In this section, we will determine the area formulas for three shapes: a parallelogram, a triangle, and a trapezoid. Our goal will be not only to use the formulas but more importantly to be able to explain why they follow from the basic principles of area. In particular, we will use the formula for the area of a rectangle, \(A=\ell\times w\text{,}\) as a starting point to derive additional area formulas.
Subsection2.1.1Area of a Parallelogram
Exploration2.1.1.Discovering an Area Formula for a Parallelogram.
Refer to the definition of parallelogram Definition 1.2.13 as needed to complete the following.
(a)
Sketch a parallelogram with two different angle measures and two different lengths.
Hint.
Recall the properties of a parallelogram including side lengths and angle measures.
(b)
Sketch a parallelogram with at least one acute angle and four congruent sides.
Hint.
What special parallelogram has four congruent sides? How does including an acute angle determine its other angle measures?
(c)
Sketch a parallelogram with four congruent angles. What do we usually call this parallelogram?
Hint.
If all angles in a parallelogram are congruent, then they must each be 90 degrees. What is the special name for a parallelogram with four right angles?
(d)
Sketch two parallelograms which share the same side lengths but have different heights.
Hint.
To sketch this parallelogram, review the characteristics of a parallelogram including its height, base length, and interior angle measurements.
(e)
Beginning with the parallelogram pictured below or the one you sketched in Task 2.1.1.a, explain and demonstrate how you would construct a rectangle with the same area. You are allowed to cut the parallelogram and rearrange or duplicate pieces as part of your argument.
Hint.
How can a parallelogram be cut and rearranged to form a rectangle of the same area? What type of cut needs to be made?
(f)
Building on the previous problem, derive an area formula for a parallelogram. Use a combination of words and pictures to explain how it comes from the area formula for a rectangle and how you know it must work for all parallelograms.
Hint.
Be sure to label the height \(h\) and base \(b\) in your pictures. These lengths should stay the same throughout your explanation and clarify the relationship between your parallelogram and rectangle.

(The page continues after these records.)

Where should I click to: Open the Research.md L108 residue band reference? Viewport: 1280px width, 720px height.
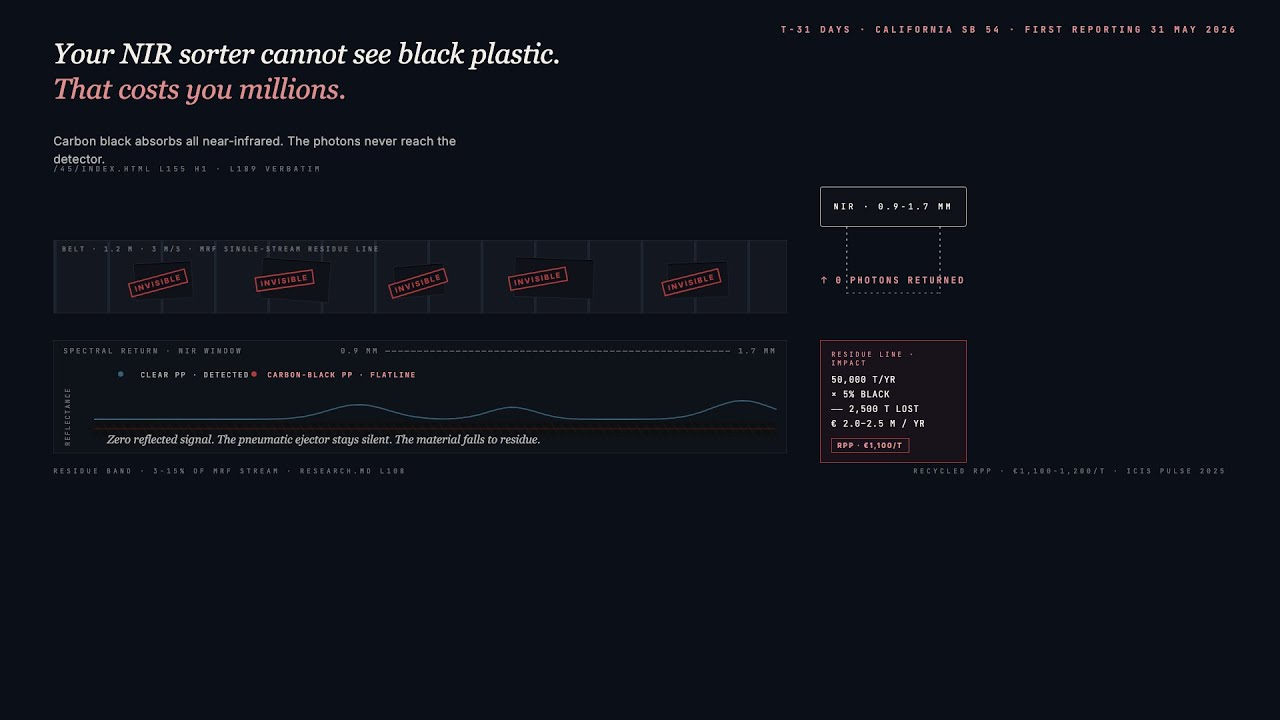pyautogui.click(x=229, y=470)
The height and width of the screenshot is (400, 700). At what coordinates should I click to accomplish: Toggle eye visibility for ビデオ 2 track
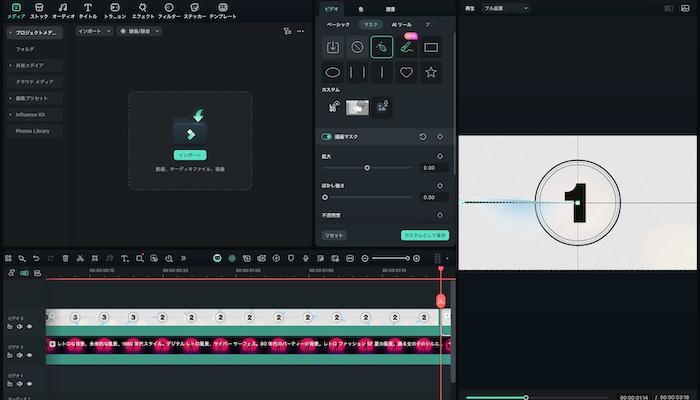click(x=29, y=354)
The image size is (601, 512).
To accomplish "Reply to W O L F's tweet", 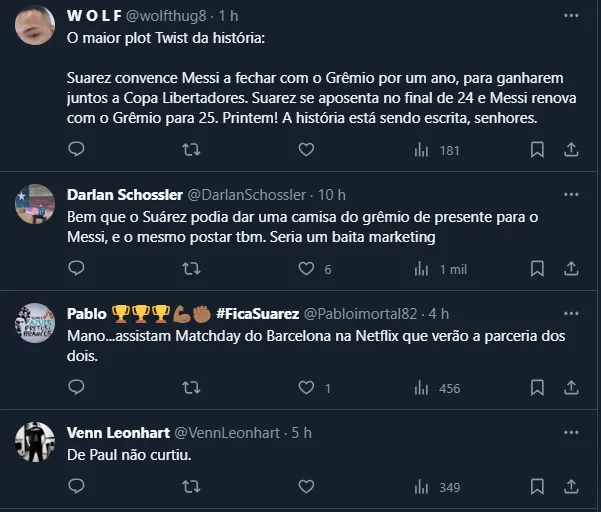I will [76, 150].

Now that we know the area formula for parallelograms and why it works, we may add it to our toolbox and use it as well as the area formula for a rectangle in the next exploration.

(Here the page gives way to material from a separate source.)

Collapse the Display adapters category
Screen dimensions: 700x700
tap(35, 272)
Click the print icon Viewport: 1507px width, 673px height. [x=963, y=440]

Subsection2.1.2The Area of a Triangle
Exploration2.1.2.Discovering the Area Formula for a Triangle.
You probably remember the area formula for a triangle; in fact, you may have used it already in this course! But why is the area \(A_{triangle}=\frac{1}{2}bh\text{?}\) This exploration will encourage you to answer that question.
Triangles come in all shapes and sizes. Sketch one or more examples of the following types of triangles.
(a)
An equilateral triangle.
Hint.
To draw an equilateral triangle, recall the definitions for both triangle and equilateral.
(b)
A right isosceles triangle.
Hint.
To draw a right isosceles triangle, recall the definitions for both right and isosceles.
(c)
An acute triangle that is not equilateral.
Hint.
To draw an acute triangle, recall the definition for acute. Also, review the definition for equilateral to ensure the triangle is NOT equilateral.
(d)
An obtuse scalene triangle.
Hint.
To draw an obtuse scalene triangle, recall what it means for a triangle to be obtuse and scalene.
(e)
To demonstrate WHY the formula, \(A_{triangle}=\frac{1}{2}bh\text{,}\) gives the area for any triangle, construct a parallelogram based on the triangle shown below. How is the area of your parallelogram related to the area of the triangle? Explain.
(f)
A friend (or one of your students) asks you why the area formula for a triangle is \(A=\frac{1}{2}bh\text{.}\) Rewrite and elaborate on your answer to the previous task to give a clear, thorough, and cohesive explanation. Be sure to use words and pictures as needed to make the locations of \(b\) and \(h\) clear. The relationship between the triangle and the parallelogram needs to be made explicit as well. Do they have the same height and base? Why or why not? Why must their areas be related and how?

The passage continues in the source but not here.